Barbara Walters was a pioneering journalist who interviewed some of the most powerful, influential, and controversial figures in the world, including Fidel Castro, Saddam Hussein, Muammar Gaddafi, and Bashar al-Assad.
Sputnik
Legendary News broadcaster Barbara Walters has died, ABC news reported in a special broadcast. She was 93.
Walters joined ABC in 1972 and quickly became a household name in the United States. She was the first female anchor on an evening news program and in 1979 became a co-host of the award-winning "20/20" news show. In 1997, she launched "The View." Both shows remain staples on American television screens today.
Walters stepped down as a co-host of the View in 2014, but remained as an executive producer and continued to occasionally conduct interviews for ABC News late into her life. Her career spanned five decades, during which she won 12 Emmy awards.
FILE - This June 5, 2003 file photo shows co-hosts, from left, Meredith Vieira, Star Jones, Joy Behar and Barbara Walters on the set of "The View" in New York. In July 2006, Jones surprised the audience by announcing that she would be leaving after 10 years. It was six years before she was welcomed back onto the ABC show as a guest.
Known for her interviews, Walters got her start as a correspondent before working her way up to news anchor.
"We were all influenced by Barbara Walters," ABC News' David Muir said in a tribute that aired Friday. Muir called her an "extraordinary human being, journalist, pioneer, legend."
Posting on Twitter, Disney CEO and former President of ABC Television, Bob Igor posted on Twitter about Walters' life and death.
"Barbara was a true legend, a pioneer not just for women in journalism but for journalism itself. She was a one-of-a-kind reporter who landed many of the most important interviews of our time, from heads of state and leaders of regimes to the biggest celebrities and sports icons. I had the pleasure of calling Barbara a colleague for more than three decades, but more importantly, I was able to call her a dear friend. She will be missed by all of us at The Walt Disney Company, and we send our deepest condolences to her daughter, Jacqueline."
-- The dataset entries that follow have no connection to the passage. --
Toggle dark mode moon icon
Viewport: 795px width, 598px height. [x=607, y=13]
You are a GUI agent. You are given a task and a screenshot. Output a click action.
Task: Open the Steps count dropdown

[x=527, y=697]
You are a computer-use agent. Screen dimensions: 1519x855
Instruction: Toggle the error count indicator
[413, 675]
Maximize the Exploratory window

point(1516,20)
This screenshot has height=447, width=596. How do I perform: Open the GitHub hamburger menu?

Walters was born on September 25, 1929, in Boston, Massachusetts to Dena and Louis Walters. Her dad was a nightclub owner and Walters joined the news business after her family went broke. She went on to interview some of the richest and most powerful people in the world.
Walters' longtime representative and friend Cindi Berger responded to the news by calling Walters "a trailblazer not only for female journalists but for all women," noting that she died peacefully and while surrounded by loved ones in her home.
FILE - In this Oct. 7, 2014 file photo, Barbara Walters addresses an audience at the John F. Kennedy School of Government on the campus of Harvard University in Cambridge, Mass. The Investigation Discovery channel said Thursday that "Barbara Walters Presents American Scandals" will debut Nov. 2. The hour-long episodes will focus on the big news stories Walters covered during her career.
Before working at ABC, Walters graduated from Sarah Lawrence College in the 1950s and got work as a writer for NBC's Today show in 1961. Later, she would become the show's first female host and won her first Emmy for her work there in 1975. The next year she would join ABC's Evening News as the first female co-anchor of an evening news program.
During a 2014 ceremony that renamed part of the ABC News headquarters "The Barbara Walters Building," Walters explained what she thought of her legacy.

"[I]t's not the interviews with presidents, or heads of state, nor celebrities. If I have a legacy, and I've said this before and I mean it so sincerely, I hope that I played a small role in paving the way for so many of you fabulous women."

She is survived by her daughter Jacqueline Dena Guber. She was married four times to three different men, trying twice with TV executive Merv Adelson.